El problema, vuelvo a Semprún, es que toda narrativa, por más precisa y aterradora que se presente, no logra transmitir la sustancia propia del horror que las víctimas llevamos con nosotras y que Semprún define, paradójicamente, como “una experiencia de muerte”. Las víctimas no vivimos el horror como un accidente o una enfermedad de la que sobrevivimos. Mucho menos como algo que le sucede o le sucedió a otros y nos aterra, indigna y conmueve por connaturalidad. No somos sobrevivientes de acontecimientos terribles de los que escapamos “porque no nos tocaba” o porque “esas cosas le suceden a otros”. Somos, dice Semprún, revenants. La palabra no tiene equivalente preciso en español, pero define a alguien que volvió de la muerte y la trae consigo; alguien que vivió su horror en un ser amado, es decir, en su propia carne, y lleva consigo las huellas del mal como si lo hubieran grabado con un hierro al rojo vivo y volviera transfigurado de un largo e inesperado viaje. Podemos reír, compartir las alegrías de estar vivos, pero no escapar de la experiencia.

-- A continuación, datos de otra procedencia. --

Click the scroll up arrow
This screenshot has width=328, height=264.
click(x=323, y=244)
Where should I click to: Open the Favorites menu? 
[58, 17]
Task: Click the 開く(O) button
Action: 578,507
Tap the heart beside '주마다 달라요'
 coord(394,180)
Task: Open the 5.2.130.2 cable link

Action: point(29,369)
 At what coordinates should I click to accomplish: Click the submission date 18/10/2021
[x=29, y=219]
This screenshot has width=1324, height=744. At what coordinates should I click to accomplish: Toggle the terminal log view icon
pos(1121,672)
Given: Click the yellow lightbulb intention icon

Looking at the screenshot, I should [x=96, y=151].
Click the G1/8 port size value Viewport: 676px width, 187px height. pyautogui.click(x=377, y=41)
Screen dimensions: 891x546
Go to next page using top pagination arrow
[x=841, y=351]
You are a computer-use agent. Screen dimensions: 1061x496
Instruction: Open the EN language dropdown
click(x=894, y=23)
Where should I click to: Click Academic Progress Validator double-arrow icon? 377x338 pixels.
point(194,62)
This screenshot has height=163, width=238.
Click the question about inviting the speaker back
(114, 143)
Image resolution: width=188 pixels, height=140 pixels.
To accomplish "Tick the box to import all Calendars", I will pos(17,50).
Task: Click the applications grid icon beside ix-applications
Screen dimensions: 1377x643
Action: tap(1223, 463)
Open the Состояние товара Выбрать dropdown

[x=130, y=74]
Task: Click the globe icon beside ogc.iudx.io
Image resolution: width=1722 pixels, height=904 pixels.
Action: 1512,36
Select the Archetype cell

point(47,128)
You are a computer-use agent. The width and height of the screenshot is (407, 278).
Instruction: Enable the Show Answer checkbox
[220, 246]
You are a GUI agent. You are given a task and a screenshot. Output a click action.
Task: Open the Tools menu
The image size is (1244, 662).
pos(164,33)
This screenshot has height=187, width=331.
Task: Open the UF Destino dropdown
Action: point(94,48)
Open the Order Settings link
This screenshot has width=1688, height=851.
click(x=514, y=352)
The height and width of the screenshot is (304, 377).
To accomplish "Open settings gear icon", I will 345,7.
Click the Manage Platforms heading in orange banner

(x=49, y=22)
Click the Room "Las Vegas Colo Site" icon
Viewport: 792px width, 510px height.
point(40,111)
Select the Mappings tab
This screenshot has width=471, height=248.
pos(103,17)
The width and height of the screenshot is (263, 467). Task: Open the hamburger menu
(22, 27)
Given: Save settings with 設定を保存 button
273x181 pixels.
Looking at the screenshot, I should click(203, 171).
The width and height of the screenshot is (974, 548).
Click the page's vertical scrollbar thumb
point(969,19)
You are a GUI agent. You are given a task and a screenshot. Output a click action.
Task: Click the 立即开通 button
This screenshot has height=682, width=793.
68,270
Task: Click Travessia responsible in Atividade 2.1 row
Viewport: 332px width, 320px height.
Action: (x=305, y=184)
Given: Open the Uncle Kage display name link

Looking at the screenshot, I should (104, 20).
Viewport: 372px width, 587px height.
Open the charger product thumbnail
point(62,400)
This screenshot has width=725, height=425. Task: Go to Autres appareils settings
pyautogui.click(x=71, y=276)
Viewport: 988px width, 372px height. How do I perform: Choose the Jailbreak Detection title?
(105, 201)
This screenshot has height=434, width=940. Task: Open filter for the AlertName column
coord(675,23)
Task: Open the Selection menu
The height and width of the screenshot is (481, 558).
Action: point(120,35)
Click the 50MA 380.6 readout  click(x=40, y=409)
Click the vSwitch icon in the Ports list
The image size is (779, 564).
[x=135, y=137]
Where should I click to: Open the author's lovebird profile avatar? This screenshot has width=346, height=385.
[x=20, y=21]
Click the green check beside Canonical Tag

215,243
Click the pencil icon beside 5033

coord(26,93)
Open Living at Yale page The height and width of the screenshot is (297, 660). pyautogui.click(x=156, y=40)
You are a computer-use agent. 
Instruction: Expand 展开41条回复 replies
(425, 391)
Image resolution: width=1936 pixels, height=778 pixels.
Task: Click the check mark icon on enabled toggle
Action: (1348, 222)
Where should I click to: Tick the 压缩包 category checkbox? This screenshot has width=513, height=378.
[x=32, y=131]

La vida adquiere así un sabor agridulce que lleva la impronta indeleble del espanto y la muerte.

Quien no lo ha vivido en carne propia o, como los grandes narradores, se ha dejado invadir por su sustancia; es decir quien mira en las víctimas una pura descripción del horror –el ropaje, el espantoso adorno con el que el mal se reviste– sólo puede experimentarlo de manera abstracta, es decir, intelectualmente, como una narración que no los compromete, cuyo ropaje, por más objetivo y espeluznante que sea, le sucede a otros y no les pertenece; les es ajeno.

El hecho mismo de hablar, como lo hace Semprún, de una experiencia de muerte que se lleva consigo, parece absurdo, porque la muerte “para el pensamiento racional”, es decir, para un pensamiento que sólo conoce mediante la abstracción, la muerte “es el único acontecimiento del que jamás podemos tener una experiencia individual”, un acontecimiento que sólo puede asirse “bajo la forma de la angustia, del presentimiento o del deseo funesto…”. Por ello podemos fácilmente apartar la mirada y el oído de su sustancia que se ha vuelto colectiva, diluirla en un ansiolítico o entre los múltiples distractores de la cotidianidad y el parloteo mediático o, como lo hacen los criminales y los políticos, en la sordera y la ceguera de la imbecilidad.

La única forma en que podemos escucharlo y ser interpelados por él es haciendo un profundo silencio. Sólo así es posible escuchar, ver y sentir eso incomunicable que está en el ropaje mismo del horror y la muerte. El poeta Daniel Goldin lo llamó recientemente un “silencio sonoro”, un silencio que de tan profundo y atento permite escuchar y sentir esa sustancia que nos lleva al encuentro de los otros. Ese silencio, nos recuerda otro poeta, David Huerta, pertenece a un tipo de arte que debemos reaprender en un mundo en el que el parloteo virtual ha reducido la realidad a un show: el arte de escuchar. Sólo se escucha y se es verdaderamente interpelado por la sustancia de un relato en el silencio. Los relatos del horror, sobre todo el de las víctimas, piden algo más de lo que Sor Juana pedía a sus lectores: “Óyeme con los ojos”; algo más de lo que Quevedo hacía con los escritores muertos: oírlos con sus ojos. Piden ser escuchados con todos los sentidos, ser acogidos en su experiencia de muerte: “Óyeme y siénteme en tu carne” para que juntos creemos esa región del alma donde la fraternidad, como querían Semprún y cada víctima, se opone y resiste al galimatías del mal.

Además opino que hay que respetar los Acuerdos de San Andrés, detener la guerra, liberar a todos los presos políticos, hacer justicia a las víctimas de la violencia, juzgar a gobernadores y funcionarios criminales, esclarecer el asesinato de Samir Flores, la masacre de los LeBarón, detener los megaproyectos y devolverle la gobernabilidad a México.